> **Prompt**:
Set down the data again exactly. Pictures are not part of the copy.

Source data
____
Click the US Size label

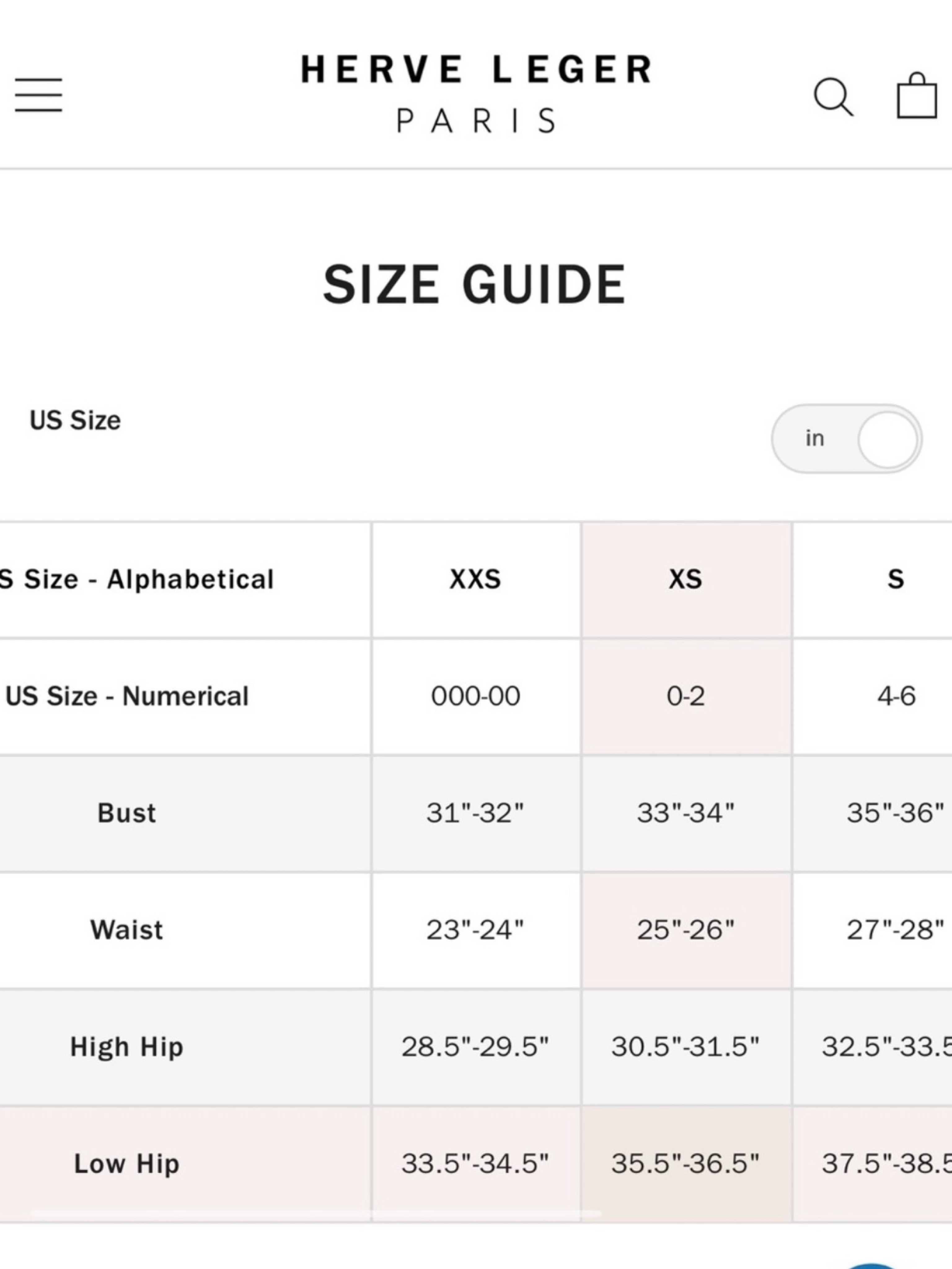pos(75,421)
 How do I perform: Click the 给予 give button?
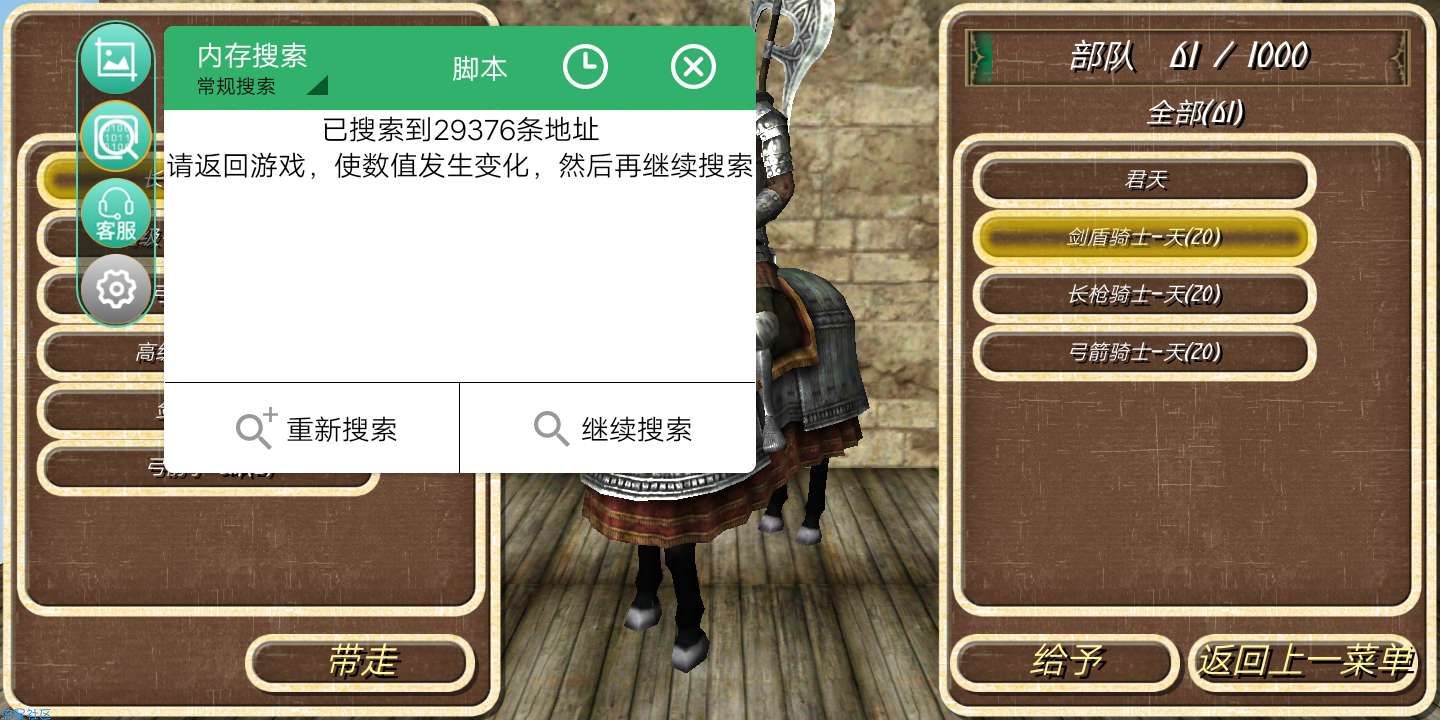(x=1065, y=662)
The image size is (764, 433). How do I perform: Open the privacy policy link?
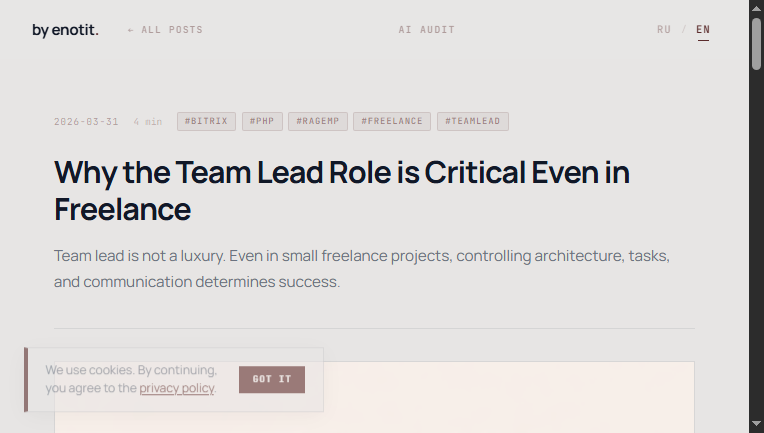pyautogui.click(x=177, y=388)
____
> **Task result**:
Click the US Size label

pos(75,421)
 How do I perform: Click the 给予 give button?
(x=1065, y=662)
The image size is (764, 433). How do I perform: Open the privacy policy link?
pyautogui.click(x=177, y=388)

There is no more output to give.